■ EXERCISE DIRECTIONS
This exercise requires an exact copy of each line from the one containing "Superliga piłki ręcznej (262, 1945)" down to the last line below.

RECORDS SHOWN below:

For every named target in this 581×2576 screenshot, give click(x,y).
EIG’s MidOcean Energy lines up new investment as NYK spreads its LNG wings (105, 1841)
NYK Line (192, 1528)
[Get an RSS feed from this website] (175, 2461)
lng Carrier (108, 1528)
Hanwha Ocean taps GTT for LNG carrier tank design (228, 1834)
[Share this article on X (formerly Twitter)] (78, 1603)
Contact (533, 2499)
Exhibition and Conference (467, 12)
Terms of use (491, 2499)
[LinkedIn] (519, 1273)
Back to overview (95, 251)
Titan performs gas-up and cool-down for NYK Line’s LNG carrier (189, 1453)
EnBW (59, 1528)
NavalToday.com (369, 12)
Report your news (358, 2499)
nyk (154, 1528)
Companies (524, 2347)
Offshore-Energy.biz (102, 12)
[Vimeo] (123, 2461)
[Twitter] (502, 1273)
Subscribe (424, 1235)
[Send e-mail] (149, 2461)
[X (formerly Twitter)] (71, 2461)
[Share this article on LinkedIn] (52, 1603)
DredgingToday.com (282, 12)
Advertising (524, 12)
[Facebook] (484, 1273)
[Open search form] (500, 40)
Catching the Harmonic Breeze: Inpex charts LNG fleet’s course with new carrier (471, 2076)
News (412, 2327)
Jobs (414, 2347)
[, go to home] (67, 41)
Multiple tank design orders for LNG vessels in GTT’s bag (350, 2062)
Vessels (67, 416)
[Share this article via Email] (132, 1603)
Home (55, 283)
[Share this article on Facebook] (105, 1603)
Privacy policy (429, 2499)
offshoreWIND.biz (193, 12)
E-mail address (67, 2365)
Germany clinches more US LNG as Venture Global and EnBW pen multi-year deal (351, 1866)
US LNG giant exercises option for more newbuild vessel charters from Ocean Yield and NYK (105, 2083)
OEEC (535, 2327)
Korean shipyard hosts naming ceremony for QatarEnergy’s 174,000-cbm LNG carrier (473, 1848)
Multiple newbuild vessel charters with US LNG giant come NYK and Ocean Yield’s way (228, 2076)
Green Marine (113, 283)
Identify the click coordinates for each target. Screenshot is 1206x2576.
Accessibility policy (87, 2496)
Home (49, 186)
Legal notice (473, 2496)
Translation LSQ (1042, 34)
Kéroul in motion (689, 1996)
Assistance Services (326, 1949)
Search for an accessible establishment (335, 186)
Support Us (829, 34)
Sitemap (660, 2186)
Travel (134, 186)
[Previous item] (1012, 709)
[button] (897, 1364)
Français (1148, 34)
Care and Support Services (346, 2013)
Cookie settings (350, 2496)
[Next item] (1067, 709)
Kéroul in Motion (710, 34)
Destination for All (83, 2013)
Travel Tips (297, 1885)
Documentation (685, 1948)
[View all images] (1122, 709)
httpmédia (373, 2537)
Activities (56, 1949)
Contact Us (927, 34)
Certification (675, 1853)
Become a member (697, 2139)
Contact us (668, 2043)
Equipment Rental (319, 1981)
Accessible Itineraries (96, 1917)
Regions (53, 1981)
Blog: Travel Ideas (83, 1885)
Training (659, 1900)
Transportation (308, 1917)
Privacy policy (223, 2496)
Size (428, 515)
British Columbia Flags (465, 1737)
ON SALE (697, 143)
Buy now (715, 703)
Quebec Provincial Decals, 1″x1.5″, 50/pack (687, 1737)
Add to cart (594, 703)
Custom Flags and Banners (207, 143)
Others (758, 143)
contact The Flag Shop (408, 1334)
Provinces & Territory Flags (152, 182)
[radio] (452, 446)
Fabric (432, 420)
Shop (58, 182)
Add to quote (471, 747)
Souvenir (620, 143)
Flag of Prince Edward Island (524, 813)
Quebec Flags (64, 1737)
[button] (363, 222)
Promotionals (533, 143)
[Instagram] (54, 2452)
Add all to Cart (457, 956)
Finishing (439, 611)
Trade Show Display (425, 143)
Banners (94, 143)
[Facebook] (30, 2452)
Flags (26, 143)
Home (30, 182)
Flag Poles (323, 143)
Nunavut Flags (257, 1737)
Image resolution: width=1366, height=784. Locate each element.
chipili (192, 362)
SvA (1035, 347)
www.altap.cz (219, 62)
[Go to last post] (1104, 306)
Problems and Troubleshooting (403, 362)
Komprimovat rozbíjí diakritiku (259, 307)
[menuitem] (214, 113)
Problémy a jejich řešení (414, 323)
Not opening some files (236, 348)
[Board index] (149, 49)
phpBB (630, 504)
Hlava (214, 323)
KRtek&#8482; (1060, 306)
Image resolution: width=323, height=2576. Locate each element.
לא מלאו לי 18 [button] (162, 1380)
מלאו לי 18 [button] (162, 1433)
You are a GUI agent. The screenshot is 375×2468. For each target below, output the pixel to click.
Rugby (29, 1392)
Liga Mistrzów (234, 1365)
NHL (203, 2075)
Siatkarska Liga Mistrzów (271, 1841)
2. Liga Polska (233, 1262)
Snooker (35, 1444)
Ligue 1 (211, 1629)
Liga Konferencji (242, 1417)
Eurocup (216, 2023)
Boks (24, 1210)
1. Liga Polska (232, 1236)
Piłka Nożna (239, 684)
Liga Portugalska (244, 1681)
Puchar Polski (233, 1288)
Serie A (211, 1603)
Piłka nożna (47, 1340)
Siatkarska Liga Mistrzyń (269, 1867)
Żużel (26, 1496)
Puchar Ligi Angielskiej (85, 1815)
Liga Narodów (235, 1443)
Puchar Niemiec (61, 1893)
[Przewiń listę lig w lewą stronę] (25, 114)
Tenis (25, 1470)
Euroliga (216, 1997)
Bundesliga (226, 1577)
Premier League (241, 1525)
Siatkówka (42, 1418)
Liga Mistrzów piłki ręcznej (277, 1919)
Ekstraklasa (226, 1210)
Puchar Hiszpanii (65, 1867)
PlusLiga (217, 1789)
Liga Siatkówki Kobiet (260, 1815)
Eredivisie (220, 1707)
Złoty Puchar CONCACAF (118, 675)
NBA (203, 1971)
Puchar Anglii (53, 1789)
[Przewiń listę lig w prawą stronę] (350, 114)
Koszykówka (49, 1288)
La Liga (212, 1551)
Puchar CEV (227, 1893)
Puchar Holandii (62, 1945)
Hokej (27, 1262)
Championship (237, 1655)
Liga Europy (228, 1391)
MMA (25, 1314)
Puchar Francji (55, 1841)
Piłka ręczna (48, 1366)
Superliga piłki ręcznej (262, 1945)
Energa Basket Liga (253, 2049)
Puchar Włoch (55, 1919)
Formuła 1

End of RECORDS SHOWN.

■ RESPONSE TO THIS TASK
Superliga piłki ręcznej (262, 1945)
Energa Basket Liga (253, 2049)
Puchar Włoch (55, 1919)
Formuła 1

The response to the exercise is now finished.